More copper but more opposition ahead

WITH copper resources across the globe growing, research suggests social and environmental concerns could be the biggest roadblock to mining the red metal.
More copper but more opposition ahead More copper but more opposition ahead More copper but more opposition ahead More copper but more opposition ahead More copper but more opposition ahead

Researchers from Melbourne's Monash University have undertaken an analysis of worldwide copper resources to date.

The database, published in two peer-reviewed papers and compiled by environmental engineering researchers Dr Gavin Mudd and Dr Zhehan Weng and geosciences researcher Dr Simon Jowitt, was based on mineral resource estimates from mining companies.

Contrary to predictions estimating that supplies of copper would run out in about 30 years, the research determined that there were instead plenty more resources within the reach of modern technology.

"Although our estimates are much larger than any previously available, they're a minimum," Jowitt said.

"In fact, figures for resources at some mining projects have already doubled or more since we completed the database."

Mudd said the large volumes of available copper, a metal used in construction and power generation, meant the environmental and social issues which could hamper progress of developments and operations would not subside.

"Workers' rights, mining impacts on cultural lands, issues of benefit sharing and the potential for environmental degradation are already affecting the viability of copper production and will increasingly come into play," he said.

The Ok Tedi mine in Papua New Guinea was something of an exception, with mining continuing despite environmental degradation, however, non-economic factors have constrained some mining operations.

Mudd pointed to the Pebble copper-gold project in Alaska, which, after more than a decade still doesn't have the necessary approvals due to the environmental and cultural concerns of nearby residents hampering progress.

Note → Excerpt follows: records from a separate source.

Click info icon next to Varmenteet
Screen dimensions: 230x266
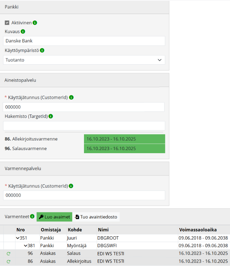click(32, 216)
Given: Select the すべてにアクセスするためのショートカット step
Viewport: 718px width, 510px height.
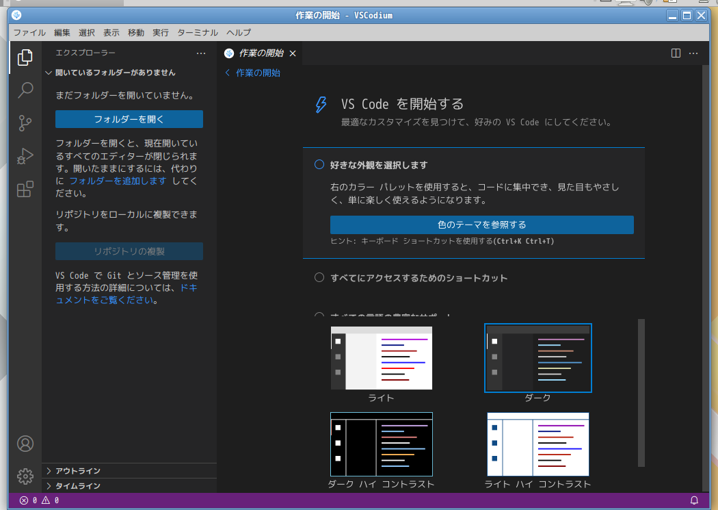Looking at the screenshot, I should pyautogui.click(x=319, y=278).
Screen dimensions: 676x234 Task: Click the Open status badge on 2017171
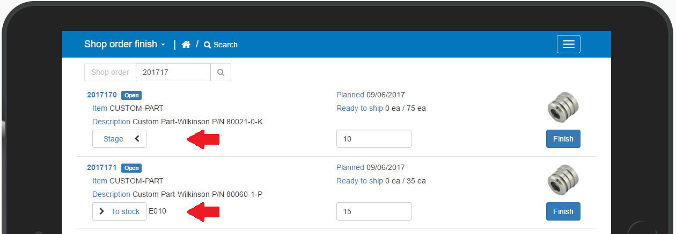coord(131,168)
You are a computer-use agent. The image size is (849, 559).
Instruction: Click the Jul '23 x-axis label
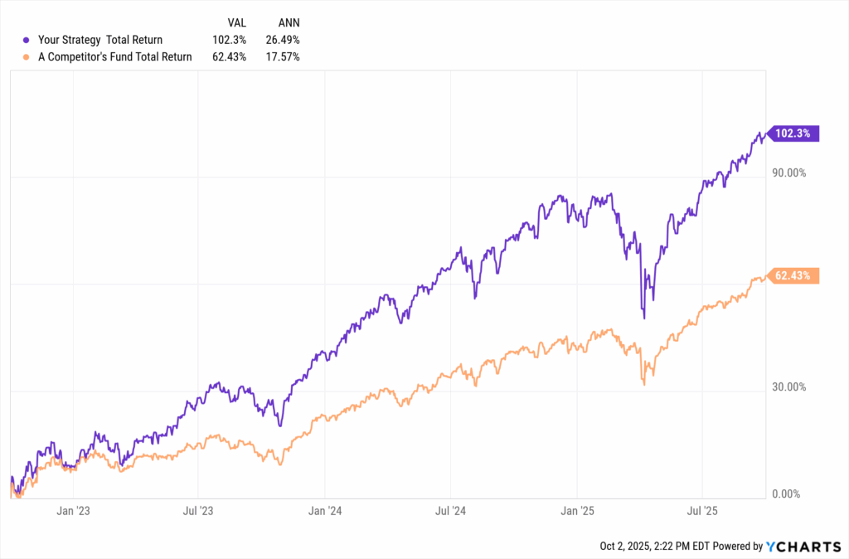(199, 511)
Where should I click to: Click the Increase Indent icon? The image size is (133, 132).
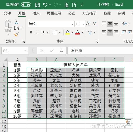tap(130, 32)
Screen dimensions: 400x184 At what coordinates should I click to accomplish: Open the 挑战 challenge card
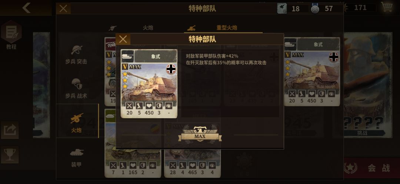tap(363, 85)
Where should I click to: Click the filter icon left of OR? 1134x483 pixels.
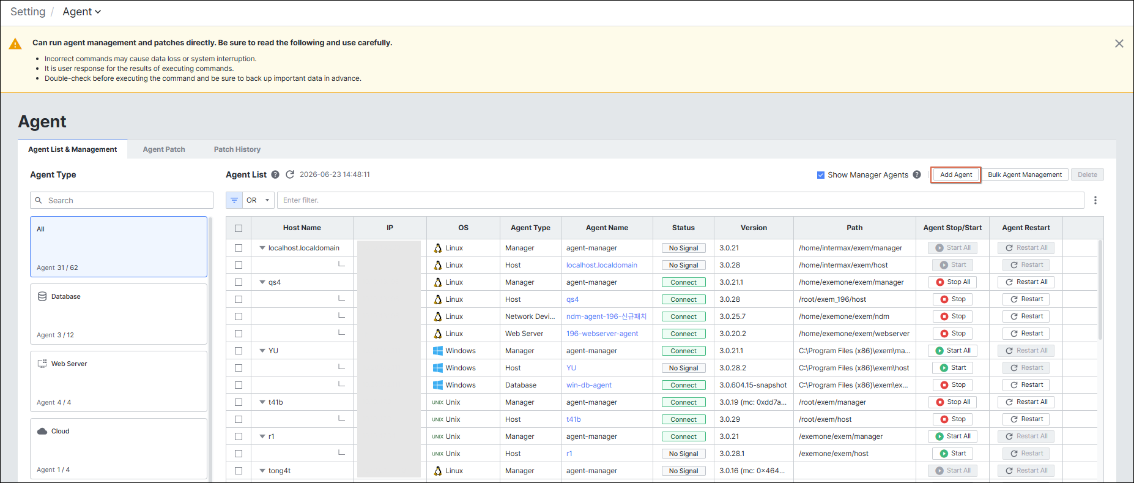tap(234, 200)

"Pressingly, we need to acknowledge that with existing copper resources we're not just going to be dealing with the production of a few million tonnes of tailings from mining a century ago - we are now dealing with a few billion tonnes or tens of billions of tonnes of mine waste produced during modern mining," Mudd said.

The researchers will move to undertake detailed modelling of the life cycles and greenhouse gas impacts of potential copper production, as well as better assessment of future environmental impacts of mining.

As well as expanding the research, similar databases for other metals such as nickel, uranium and rare earths will be created.